**What you need to do**
An exact copy is all that is wanted: the lines from the one with "This screenshot has height=449, width=842." through the end of the listing below, both included, minus any pictures.

**Source data**
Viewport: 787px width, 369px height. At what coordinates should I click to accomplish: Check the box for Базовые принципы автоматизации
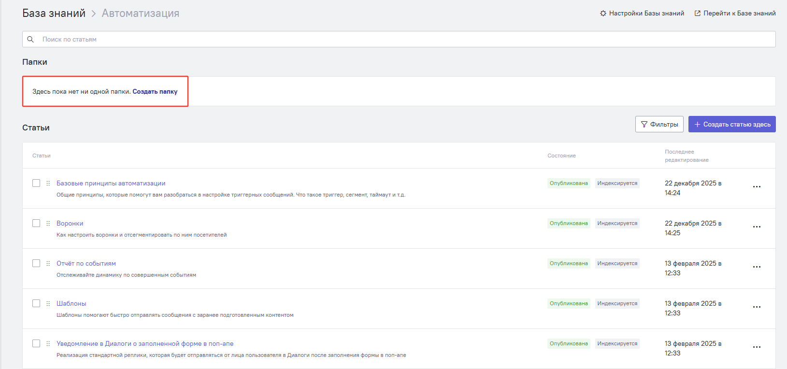(36, 183)
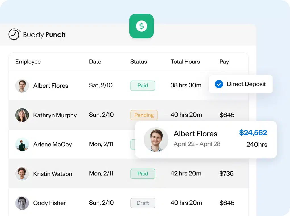Open the Employee column sorting options
Screen dimensions: 290x216
[x=28, y=62]
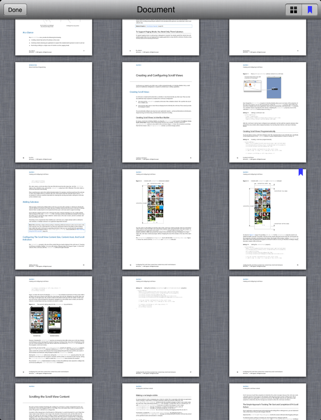Viewport: 321px width, 420px height.
Task: Show only bookmarked pages
Action: [x=310, y=9]
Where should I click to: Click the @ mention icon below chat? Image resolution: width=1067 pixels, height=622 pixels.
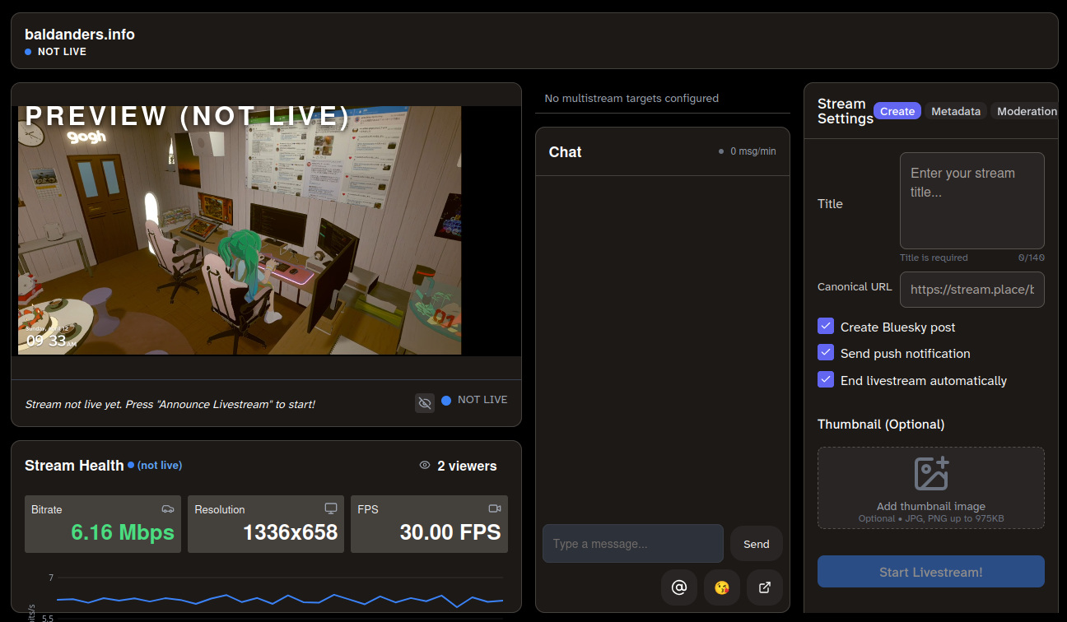(x=679, y=587)
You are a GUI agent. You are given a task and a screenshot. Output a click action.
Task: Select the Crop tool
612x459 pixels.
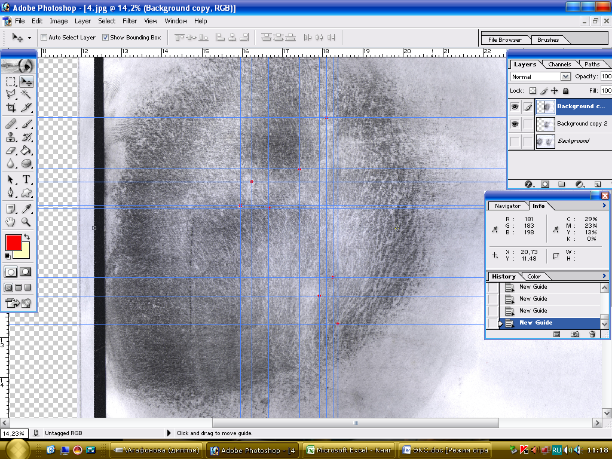click(x=11, y=108)
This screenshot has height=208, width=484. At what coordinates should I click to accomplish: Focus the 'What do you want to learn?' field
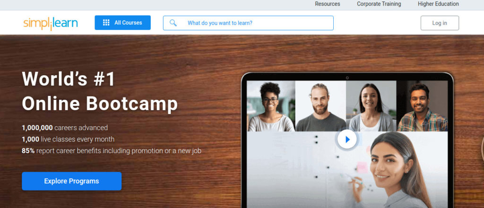pos(248,23)
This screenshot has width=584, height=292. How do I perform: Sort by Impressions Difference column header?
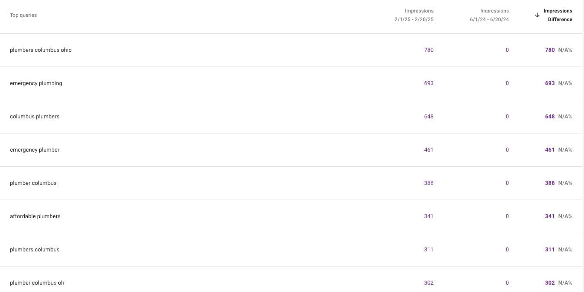point(558,15)
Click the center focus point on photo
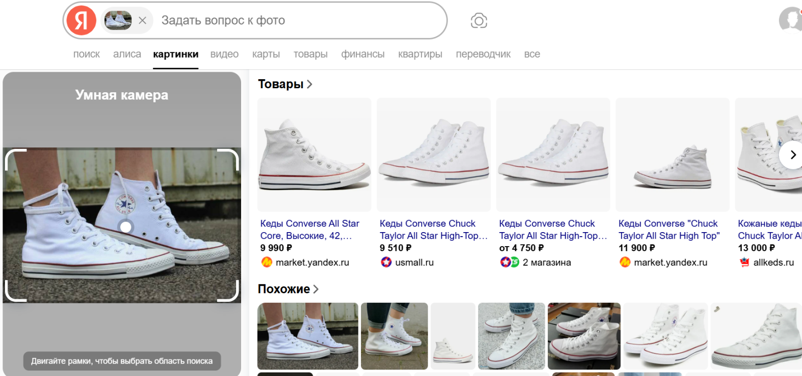Screen dimensions: 802x376 tap(126, 227)
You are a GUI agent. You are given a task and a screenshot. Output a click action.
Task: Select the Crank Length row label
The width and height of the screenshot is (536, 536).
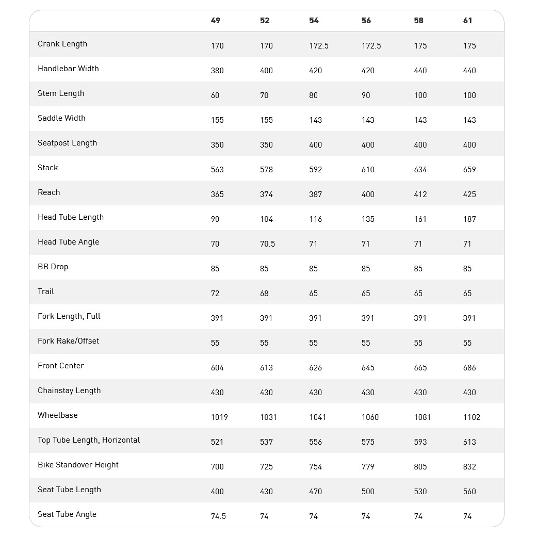pyautogui.click(x=62, y=44)
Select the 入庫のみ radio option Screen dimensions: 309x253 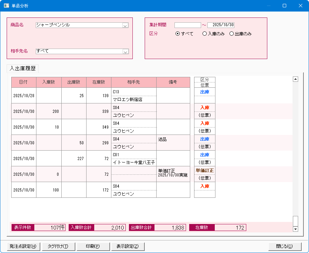pos(205,34)
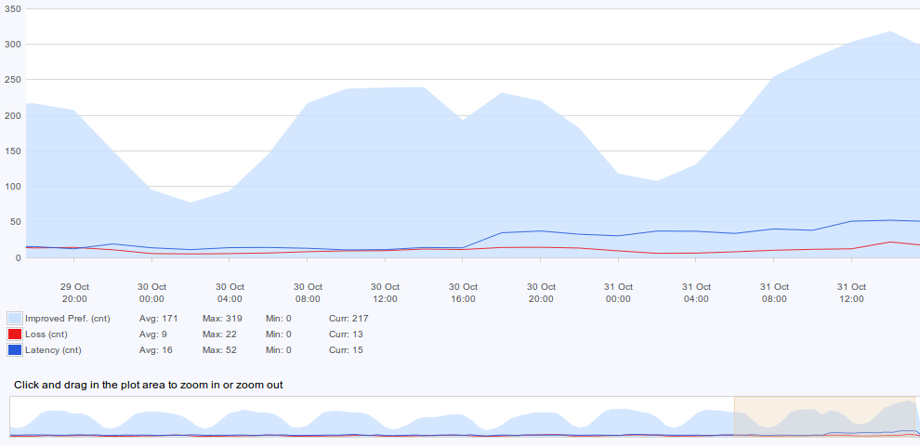Image resolution: width=920 pixels, height=446 pixels.
Task: Click the 31 Oct 08:00 time axis label
Action: click(x=773, y=293)
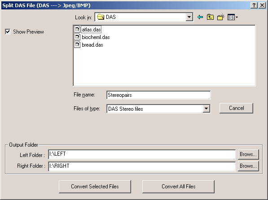The height and width of the screenshot is (200, 268).
Task: Click Convert All Files button
Action: click(x=178, y=187)
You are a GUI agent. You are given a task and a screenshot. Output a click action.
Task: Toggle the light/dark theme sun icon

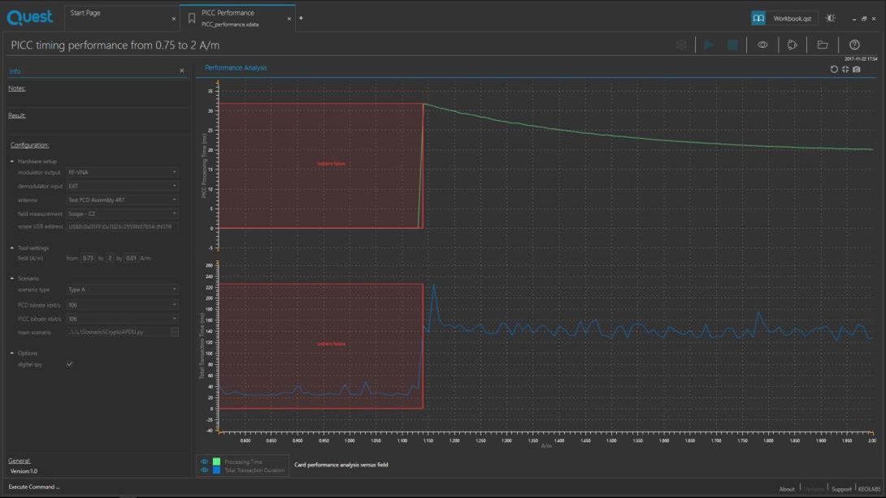pyautogui.click(x=831, y=18)
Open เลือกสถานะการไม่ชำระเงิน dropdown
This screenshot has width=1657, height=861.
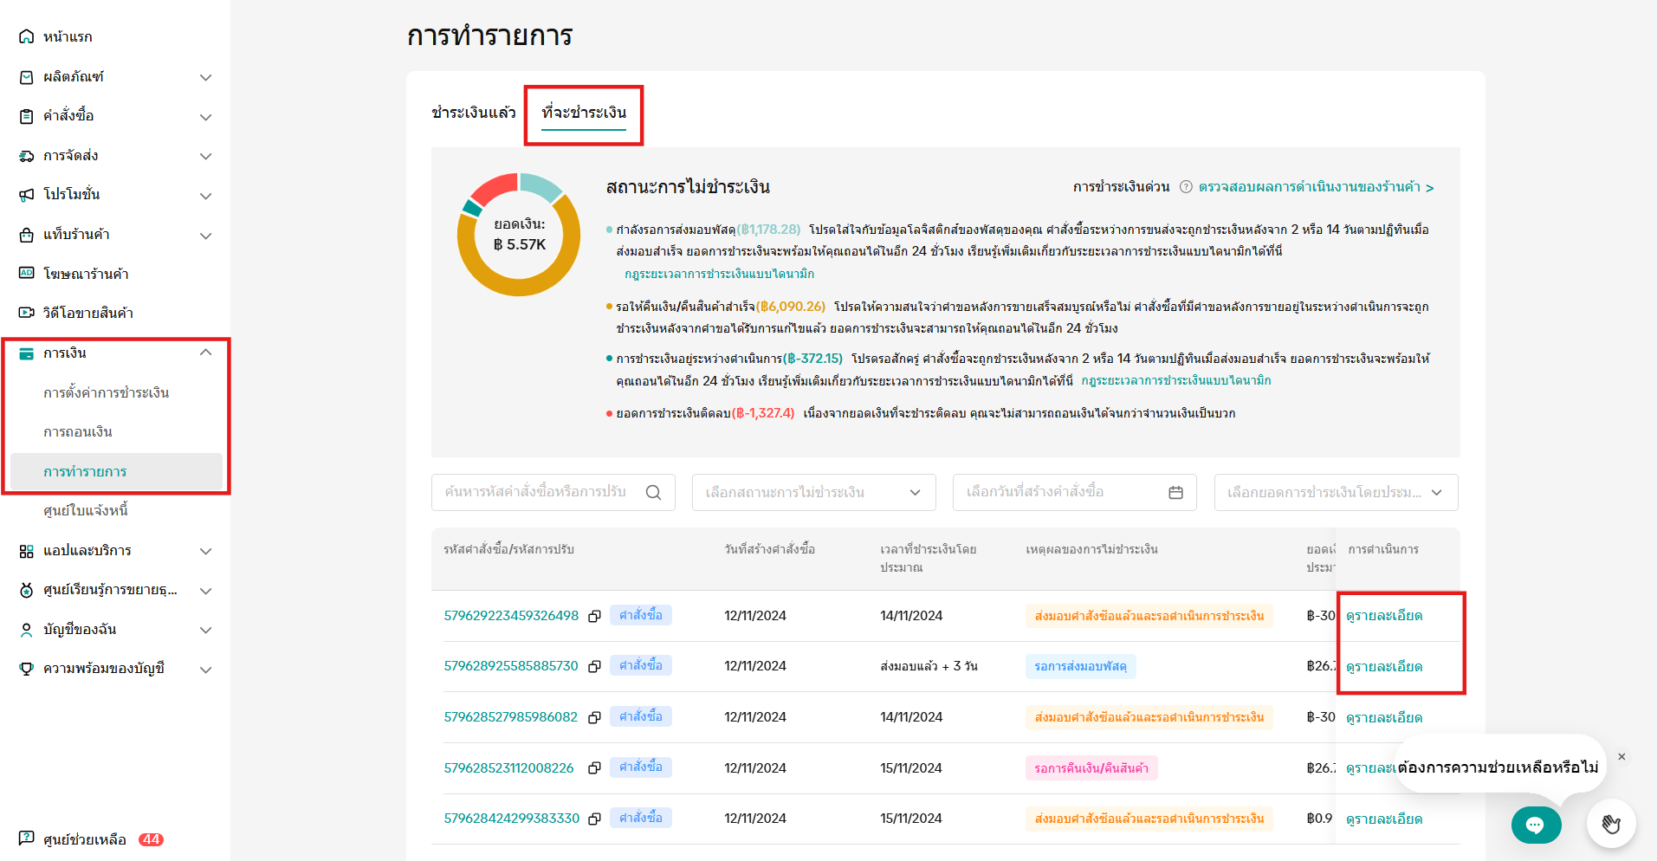coord(813,492)
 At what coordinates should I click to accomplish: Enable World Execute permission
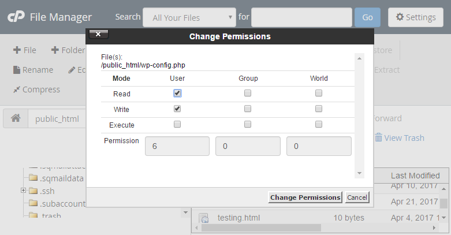click(x=319, y=124)
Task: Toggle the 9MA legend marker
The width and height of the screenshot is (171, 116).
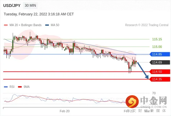Action: pyautogui.click(x=20, y=87)
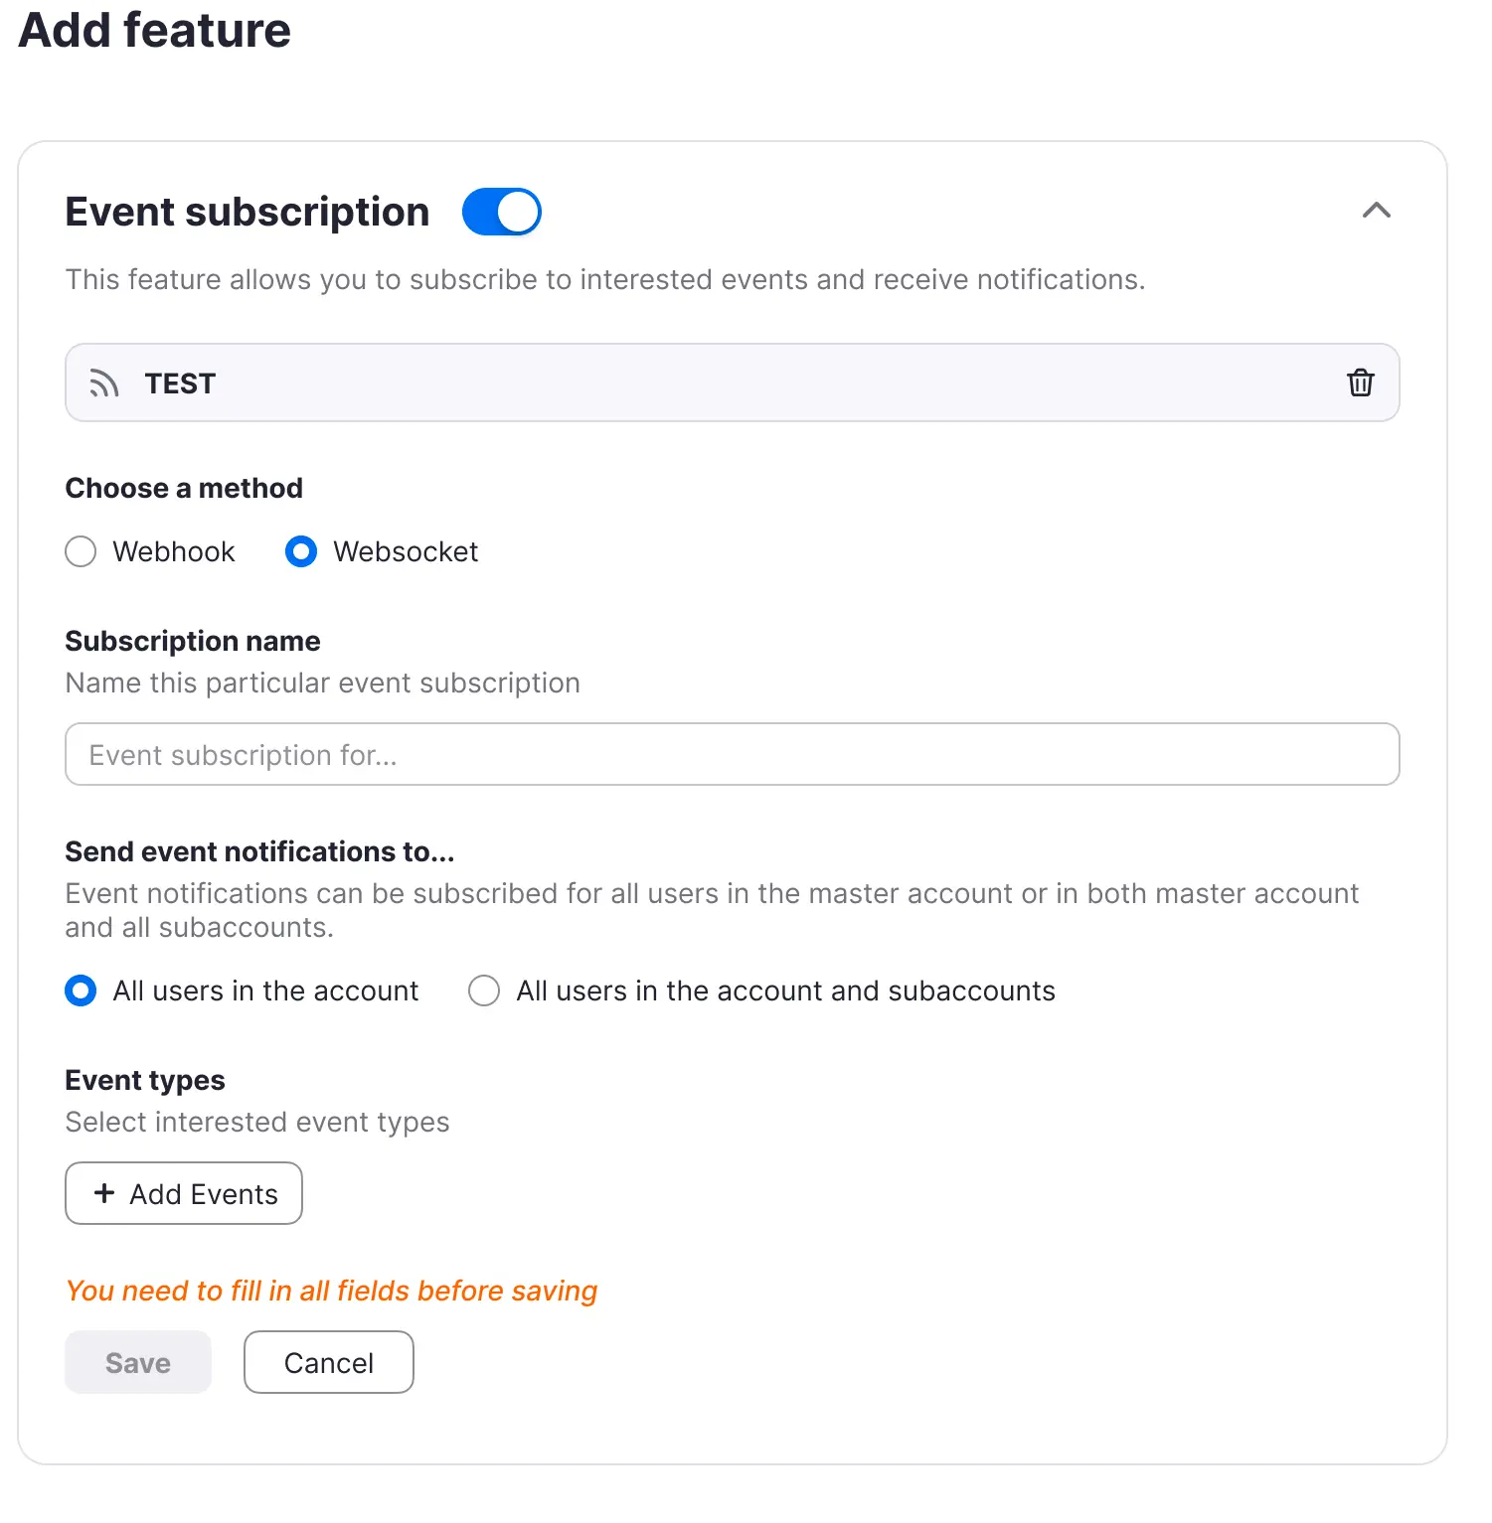
Task: Click the plus icon in Add Events
Action: [x=104, y=1193]
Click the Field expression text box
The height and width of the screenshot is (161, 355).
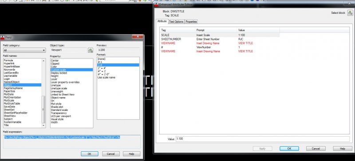click(x=72, y=141)
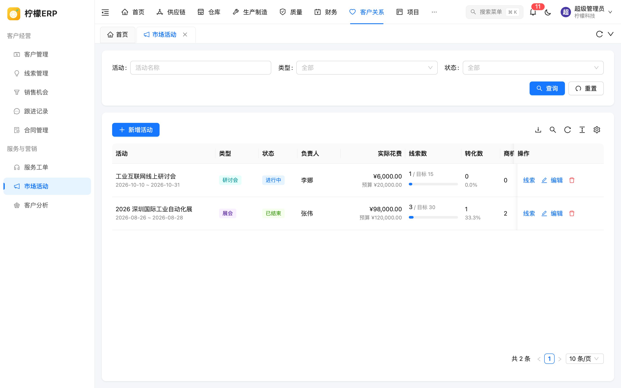This screenshot has width=621, height=388.
Task: Click the 线索数 progress bar of 工业互联网线上研讨会
Action: click(433, 184)
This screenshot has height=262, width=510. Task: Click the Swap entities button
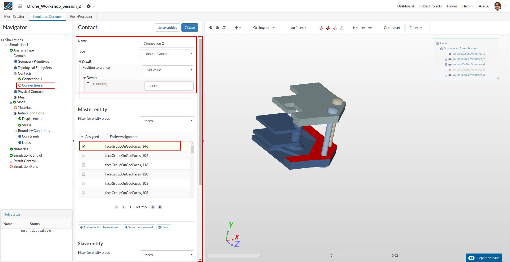pos(167,28)
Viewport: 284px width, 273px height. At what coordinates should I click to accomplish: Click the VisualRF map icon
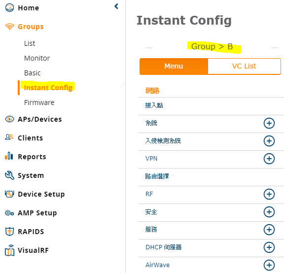click(9, 250)

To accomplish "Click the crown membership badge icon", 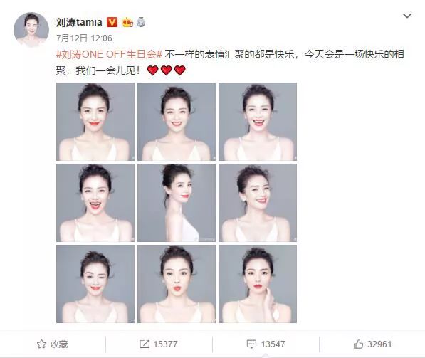I will (127, 22).
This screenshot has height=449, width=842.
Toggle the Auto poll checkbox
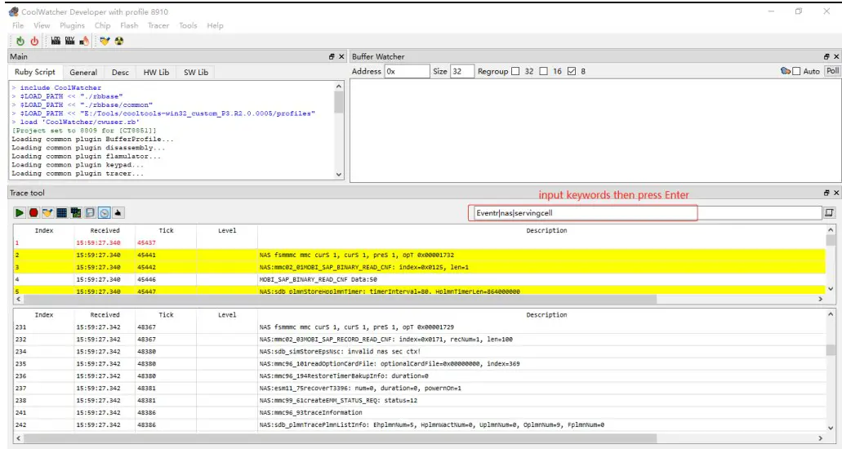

**Finished task**
This screenshot has height=449, width=842.
Toggle the Auto poll checkbox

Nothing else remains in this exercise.